OxEnsemble: Fair Ensembles for Low-Data Classification

We address the problem of fair classification in settings where data is scarce and unbalanced across demographic groups. Such low-data regimes are common in domains like medical imaging, where false negatives can have fatal consequences. We propose a novel approach \emph{OxEnsemble} for efficiently training ensembles and enforcing fairness in these low-data regimes. Unlike other approaches, we aggregate predictions across ensemble members, each trained to satisfy fairness constraints. By construction, \emph{OxEnsemble} is both data-efficient, carefully reusing held-out data to enforce fairness reliably, and compute-efficient, requiring little more compute than used to fine-tune or evaluate an existing model. We validate this approach with new theoretical guarantees. Experimentally, our approach yields more consistent outcomes and stronger fairness-accuracy trade-offs than existing methods across multiple challenging medical imaging classification datasets.

💡 Research Summary

OxEnsemble tackles the challenging problem of fair classification when data are scarce and demographically imbalanced, a situation common in medical imaging where false negatives can be life‑threatening. The authors propose a novel ensemble framework that enforces fairness at the level of each individual member and then aggregates predictions via majority voting, thereby inheriting the fairness guarantees at the ensemble level.

Key architectural choices include sharing a pretrained EfficientNetV2 backbone across all ensemble members while attaching separate task‑prediction and protected‑attribute heads to each member. This multi‑head design, combined with a loss‑masking scheme, ensures that only the relevant head is updated for each training example, allowing the backbone to be computed once per batch. Consequently, the computational cost is comparable to a single ERM model, far lower than naïvely training M independent models.

Fairness is enforced using the OxonFair multi‑head surgery: each member is trained with a standard cross‑entropy loss for the primary task and a squared loss for predicting the protected attribute. Validation data from the member’s own fold are used to select head weights that satisfy a chosen fairness constraint (minimum recall or equal opportunity) while maximizing accuracy. Because each member uses a distinct fold, the entire dataset is effectively utilized for training, leaving only a small held‑out set for validation.

Required work:
**a.** Reproduce the passage of the OxEnsemble text starting at "Key architectural choices" and ending at "M independent models.", word for word.
**b.** According to the OxEnsemble text, which pretrained backbone is shared across all ensemble members?
**c.** Write the next part of the OxEnsemble text, picking up after its final sentence.

Data for review:
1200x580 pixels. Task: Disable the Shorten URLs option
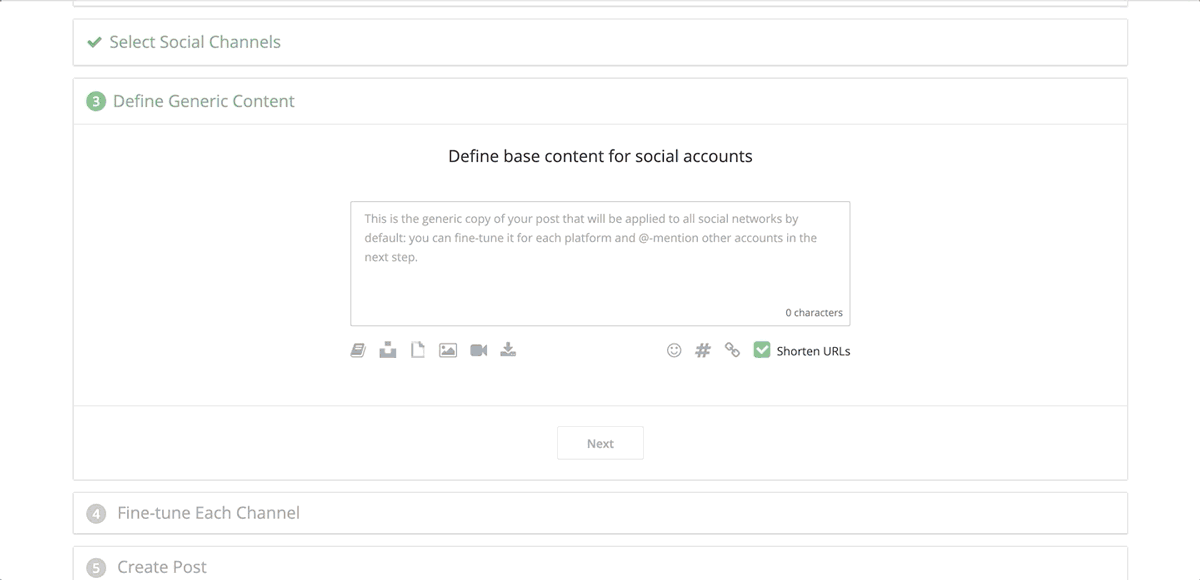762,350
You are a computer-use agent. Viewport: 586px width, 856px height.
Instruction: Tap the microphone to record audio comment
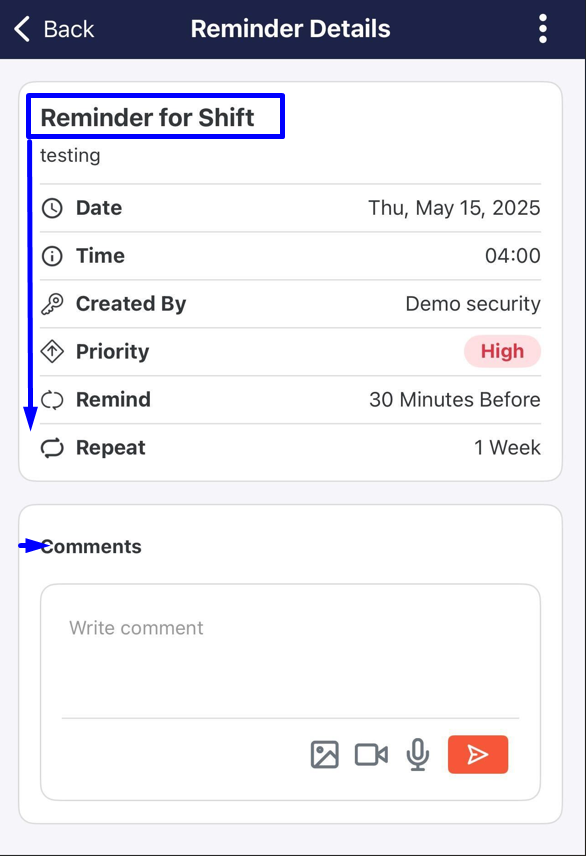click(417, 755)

==

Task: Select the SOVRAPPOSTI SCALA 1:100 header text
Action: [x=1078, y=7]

Task-by-task answers:
**a.**
Key architectural choices include sharing a pretrained EfficientNetV2 backbone across all ensemble members while attaching separate task‑prediction and protected‑attribute heads to each member. This multi‑head design, combined with a loss‑masking scheme, ensures that only the relevant head is updated for each training example, allowing the backbone to be computed once per batch. Consequently, the computational cost is comparable to a single ERM model, far lower than naïvely training M independent models.

**b.** EfficientNetV2

**c.**
The theoretical contribution centers on extending the notion of “competent ensembles” (Theisen et al., 2023) to group‑wise subsets of the data. The authors define restricted group‑wise competence (C⁺_ρ(t) ≥ 0) and prove three main results: (1) If every member satisfies a minimum‑recall constraint and the ensemble is restricted‑groupwise competent, then the ensemble also satisfies the same minimum‑recall guarantee. (2) If every member approximately satisfies an error‑parity measure (e.g., equal opportunity), then the ensemble’s fairness deviation is bounded by the disagreement‑error ratio (DER) and the average group losses, formalized in Equation 4. (3) Enforcing a minimum recall above 50 % guarantees restricted‑groupwise competence, leveraging classic jury theorems to show that majority voting will not degrade recall. These results provide clear conditions under which fairness improvements at the member level transfer to the whole ensemble.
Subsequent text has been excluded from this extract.